Only the lines holding the word "Collapse" are wanted; copy each of them from the listing.
▽
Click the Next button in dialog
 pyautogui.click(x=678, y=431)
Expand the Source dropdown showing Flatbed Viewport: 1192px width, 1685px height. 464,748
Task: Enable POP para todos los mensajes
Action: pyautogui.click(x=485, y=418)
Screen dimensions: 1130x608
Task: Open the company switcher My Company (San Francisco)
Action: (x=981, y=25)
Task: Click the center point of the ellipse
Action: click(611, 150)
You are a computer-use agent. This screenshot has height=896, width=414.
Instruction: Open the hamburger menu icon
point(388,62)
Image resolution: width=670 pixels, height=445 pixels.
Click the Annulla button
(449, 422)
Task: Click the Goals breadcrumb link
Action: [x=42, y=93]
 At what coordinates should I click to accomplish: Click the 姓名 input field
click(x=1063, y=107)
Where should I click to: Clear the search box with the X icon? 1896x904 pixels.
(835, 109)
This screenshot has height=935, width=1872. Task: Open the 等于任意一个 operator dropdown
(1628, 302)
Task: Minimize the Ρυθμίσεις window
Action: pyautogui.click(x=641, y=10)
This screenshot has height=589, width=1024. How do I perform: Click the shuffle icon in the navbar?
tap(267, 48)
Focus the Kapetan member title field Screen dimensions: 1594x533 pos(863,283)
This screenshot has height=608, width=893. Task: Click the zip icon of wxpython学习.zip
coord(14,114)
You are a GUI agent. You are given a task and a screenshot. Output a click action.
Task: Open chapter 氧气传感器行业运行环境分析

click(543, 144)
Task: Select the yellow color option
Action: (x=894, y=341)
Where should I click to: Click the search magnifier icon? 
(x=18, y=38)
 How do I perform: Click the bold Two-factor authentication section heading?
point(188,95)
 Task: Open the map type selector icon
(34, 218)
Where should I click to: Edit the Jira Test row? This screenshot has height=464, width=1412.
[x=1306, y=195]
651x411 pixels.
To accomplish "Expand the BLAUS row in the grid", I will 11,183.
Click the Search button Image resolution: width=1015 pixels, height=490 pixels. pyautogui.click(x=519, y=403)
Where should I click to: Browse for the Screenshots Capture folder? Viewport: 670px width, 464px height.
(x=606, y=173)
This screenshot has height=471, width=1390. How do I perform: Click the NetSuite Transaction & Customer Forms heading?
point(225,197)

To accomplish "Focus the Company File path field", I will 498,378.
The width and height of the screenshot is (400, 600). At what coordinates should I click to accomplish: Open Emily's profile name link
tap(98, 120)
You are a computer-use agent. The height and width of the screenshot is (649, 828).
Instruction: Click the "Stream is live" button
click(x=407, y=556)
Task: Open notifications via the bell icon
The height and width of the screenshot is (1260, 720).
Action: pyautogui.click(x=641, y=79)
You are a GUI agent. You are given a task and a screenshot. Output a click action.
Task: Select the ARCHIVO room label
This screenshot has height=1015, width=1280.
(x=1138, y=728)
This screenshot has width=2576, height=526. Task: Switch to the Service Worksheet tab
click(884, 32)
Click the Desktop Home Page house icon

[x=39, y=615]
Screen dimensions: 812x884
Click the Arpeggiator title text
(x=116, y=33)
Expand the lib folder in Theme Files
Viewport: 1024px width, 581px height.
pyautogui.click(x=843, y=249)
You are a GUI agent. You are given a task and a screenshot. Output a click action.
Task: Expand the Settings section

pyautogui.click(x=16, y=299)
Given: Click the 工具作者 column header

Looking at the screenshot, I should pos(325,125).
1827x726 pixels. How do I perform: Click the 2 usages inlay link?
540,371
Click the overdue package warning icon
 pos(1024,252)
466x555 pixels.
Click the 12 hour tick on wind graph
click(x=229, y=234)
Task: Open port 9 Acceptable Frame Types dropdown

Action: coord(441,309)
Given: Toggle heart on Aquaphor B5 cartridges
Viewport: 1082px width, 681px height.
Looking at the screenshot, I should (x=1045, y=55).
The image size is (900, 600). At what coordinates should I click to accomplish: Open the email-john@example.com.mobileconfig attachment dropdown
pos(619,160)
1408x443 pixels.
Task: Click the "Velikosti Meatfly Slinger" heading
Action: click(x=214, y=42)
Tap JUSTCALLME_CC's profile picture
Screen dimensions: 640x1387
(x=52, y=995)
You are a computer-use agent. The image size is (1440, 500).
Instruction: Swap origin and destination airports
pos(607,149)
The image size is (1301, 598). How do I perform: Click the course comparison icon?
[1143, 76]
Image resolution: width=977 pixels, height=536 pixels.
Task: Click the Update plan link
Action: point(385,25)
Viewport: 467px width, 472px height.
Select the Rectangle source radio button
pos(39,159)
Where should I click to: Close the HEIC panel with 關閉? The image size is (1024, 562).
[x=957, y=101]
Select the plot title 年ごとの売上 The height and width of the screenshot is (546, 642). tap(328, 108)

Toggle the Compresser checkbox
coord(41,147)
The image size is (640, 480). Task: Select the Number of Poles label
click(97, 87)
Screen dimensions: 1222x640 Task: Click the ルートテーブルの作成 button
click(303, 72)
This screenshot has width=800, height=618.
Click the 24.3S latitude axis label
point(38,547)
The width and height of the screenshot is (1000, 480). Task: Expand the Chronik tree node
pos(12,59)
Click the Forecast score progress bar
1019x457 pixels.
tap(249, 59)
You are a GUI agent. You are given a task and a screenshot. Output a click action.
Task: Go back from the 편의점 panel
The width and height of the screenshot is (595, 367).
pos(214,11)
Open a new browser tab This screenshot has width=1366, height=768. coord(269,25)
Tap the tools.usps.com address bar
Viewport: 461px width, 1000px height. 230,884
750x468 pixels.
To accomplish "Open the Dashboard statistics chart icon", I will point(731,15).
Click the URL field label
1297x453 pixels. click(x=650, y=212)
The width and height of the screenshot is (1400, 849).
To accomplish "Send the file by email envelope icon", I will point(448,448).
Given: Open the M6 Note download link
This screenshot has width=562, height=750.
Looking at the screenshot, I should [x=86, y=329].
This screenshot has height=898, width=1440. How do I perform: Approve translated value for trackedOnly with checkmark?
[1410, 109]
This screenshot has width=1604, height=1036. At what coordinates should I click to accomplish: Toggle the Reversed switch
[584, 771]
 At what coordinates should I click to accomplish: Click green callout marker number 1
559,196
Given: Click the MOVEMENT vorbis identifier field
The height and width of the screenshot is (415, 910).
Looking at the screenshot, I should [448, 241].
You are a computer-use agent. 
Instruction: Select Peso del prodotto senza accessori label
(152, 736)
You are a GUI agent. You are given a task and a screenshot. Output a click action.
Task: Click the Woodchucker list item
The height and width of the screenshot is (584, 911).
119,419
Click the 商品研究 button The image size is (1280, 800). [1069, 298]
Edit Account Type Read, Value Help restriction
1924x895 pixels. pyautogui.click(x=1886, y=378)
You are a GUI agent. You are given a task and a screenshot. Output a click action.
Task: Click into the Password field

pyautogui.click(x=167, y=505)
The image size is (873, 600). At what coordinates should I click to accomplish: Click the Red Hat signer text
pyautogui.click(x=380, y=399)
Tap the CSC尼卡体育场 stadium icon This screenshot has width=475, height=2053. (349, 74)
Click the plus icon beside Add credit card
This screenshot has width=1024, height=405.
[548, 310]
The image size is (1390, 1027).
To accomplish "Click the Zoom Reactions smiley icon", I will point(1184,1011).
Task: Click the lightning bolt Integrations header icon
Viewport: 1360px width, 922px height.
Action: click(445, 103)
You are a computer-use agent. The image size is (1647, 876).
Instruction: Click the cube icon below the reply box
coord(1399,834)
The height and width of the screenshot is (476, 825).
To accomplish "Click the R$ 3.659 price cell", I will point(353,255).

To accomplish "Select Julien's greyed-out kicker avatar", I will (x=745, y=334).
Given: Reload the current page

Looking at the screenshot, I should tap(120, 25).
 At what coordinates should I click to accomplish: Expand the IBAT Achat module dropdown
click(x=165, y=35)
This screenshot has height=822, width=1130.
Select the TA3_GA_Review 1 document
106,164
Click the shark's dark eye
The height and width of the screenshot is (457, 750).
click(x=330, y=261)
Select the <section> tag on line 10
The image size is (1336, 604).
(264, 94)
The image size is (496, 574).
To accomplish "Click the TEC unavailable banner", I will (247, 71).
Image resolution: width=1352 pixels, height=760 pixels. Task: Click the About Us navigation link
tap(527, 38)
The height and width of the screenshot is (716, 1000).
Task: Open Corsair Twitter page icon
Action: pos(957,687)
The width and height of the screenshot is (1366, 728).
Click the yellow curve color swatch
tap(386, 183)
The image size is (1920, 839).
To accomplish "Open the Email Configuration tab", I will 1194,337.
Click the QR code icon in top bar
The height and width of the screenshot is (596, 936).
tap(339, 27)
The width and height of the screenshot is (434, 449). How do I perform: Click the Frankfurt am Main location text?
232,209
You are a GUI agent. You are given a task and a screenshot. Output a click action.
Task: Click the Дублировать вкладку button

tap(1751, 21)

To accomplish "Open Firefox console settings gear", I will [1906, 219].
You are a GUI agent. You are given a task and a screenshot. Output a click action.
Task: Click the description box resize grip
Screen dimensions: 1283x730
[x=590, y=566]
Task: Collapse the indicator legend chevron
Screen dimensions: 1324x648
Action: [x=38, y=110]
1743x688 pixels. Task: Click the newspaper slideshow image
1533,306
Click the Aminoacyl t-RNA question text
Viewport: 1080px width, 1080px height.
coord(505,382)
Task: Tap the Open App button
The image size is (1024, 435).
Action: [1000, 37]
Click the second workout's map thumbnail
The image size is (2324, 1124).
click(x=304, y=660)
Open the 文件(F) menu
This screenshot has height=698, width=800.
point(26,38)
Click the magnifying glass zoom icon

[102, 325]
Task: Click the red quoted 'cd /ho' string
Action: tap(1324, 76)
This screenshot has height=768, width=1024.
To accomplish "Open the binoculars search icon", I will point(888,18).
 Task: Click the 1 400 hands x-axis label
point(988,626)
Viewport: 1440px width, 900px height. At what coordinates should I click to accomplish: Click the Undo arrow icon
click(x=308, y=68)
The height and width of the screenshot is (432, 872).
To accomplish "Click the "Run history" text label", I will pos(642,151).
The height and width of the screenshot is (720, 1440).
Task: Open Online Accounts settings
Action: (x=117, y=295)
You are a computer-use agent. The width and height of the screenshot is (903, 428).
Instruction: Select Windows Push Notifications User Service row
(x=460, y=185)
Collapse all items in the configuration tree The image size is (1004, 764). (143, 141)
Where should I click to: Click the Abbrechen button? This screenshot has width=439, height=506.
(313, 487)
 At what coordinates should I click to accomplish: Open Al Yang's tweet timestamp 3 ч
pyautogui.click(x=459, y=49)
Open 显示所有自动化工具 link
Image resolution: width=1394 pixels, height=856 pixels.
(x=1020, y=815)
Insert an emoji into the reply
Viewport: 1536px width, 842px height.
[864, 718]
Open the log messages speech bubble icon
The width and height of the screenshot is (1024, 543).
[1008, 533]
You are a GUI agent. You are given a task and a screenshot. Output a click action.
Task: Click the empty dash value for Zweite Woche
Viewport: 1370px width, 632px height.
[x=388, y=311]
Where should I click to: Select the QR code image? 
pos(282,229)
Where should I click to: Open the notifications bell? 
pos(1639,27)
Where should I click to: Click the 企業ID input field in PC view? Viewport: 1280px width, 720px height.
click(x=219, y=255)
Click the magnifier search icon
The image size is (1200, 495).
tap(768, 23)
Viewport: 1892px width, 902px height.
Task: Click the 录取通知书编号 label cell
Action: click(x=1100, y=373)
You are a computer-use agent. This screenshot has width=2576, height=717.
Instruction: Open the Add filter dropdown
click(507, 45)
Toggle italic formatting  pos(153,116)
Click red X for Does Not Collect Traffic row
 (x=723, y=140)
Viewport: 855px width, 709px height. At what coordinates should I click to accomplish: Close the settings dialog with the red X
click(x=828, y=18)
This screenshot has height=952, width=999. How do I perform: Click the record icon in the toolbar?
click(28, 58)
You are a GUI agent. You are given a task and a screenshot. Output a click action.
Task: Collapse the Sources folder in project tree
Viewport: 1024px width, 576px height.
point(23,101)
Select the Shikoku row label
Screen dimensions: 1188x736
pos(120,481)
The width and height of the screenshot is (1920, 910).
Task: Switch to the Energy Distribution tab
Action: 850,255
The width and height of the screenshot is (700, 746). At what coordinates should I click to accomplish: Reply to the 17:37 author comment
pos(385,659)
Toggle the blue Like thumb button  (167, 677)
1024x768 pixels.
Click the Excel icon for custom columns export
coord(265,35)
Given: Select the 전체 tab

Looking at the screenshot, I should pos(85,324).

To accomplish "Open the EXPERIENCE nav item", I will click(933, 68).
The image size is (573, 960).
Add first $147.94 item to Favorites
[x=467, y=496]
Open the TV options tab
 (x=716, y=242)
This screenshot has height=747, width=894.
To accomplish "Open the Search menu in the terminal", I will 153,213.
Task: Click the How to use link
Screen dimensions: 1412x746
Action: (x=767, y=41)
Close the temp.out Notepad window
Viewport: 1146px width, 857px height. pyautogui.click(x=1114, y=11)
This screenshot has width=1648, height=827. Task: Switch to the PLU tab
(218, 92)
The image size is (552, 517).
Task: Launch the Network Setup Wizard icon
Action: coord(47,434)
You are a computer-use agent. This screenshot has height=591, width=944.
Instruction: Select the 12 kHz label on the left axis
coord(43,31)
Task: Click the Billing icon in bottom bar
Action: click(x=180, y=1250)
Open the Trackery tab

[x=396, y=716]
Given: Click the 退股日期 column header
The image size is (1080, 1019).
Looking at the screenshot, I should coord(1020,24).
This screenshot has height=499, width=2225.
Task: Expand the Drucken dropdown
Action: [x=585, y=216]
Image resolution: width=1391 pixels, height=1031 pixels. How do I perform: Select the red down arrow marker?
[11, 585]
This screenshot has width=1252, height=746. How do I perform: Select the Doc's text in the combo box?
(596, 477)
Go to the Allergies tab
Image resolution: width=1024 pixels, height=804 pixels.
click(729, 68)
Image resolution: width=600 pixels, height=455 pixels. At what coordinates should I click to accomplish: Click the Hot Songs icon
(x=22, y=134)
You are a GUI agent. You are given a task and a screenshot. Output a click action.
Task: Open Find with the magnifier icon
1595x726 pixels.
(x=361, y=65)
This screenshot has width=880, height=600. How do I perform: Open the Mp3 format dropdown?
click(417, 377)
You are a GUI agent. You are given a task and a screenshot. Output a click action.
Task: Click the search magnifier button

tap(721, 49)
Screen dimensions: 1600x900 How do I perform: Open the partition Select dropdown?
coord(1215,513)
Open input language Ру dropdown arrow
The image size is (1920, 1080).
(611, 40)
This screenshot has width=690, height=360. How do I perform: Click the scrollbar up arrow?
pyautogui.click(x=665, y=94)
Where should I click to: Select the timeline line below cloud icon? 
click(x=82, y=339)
△
> _Task result_:
Task: Collapse the indicator legend chevron
Collapse all items in the configuration tree The image size is (1004, 764). (143, 141)
Task: Collapse the Sources folder in project tree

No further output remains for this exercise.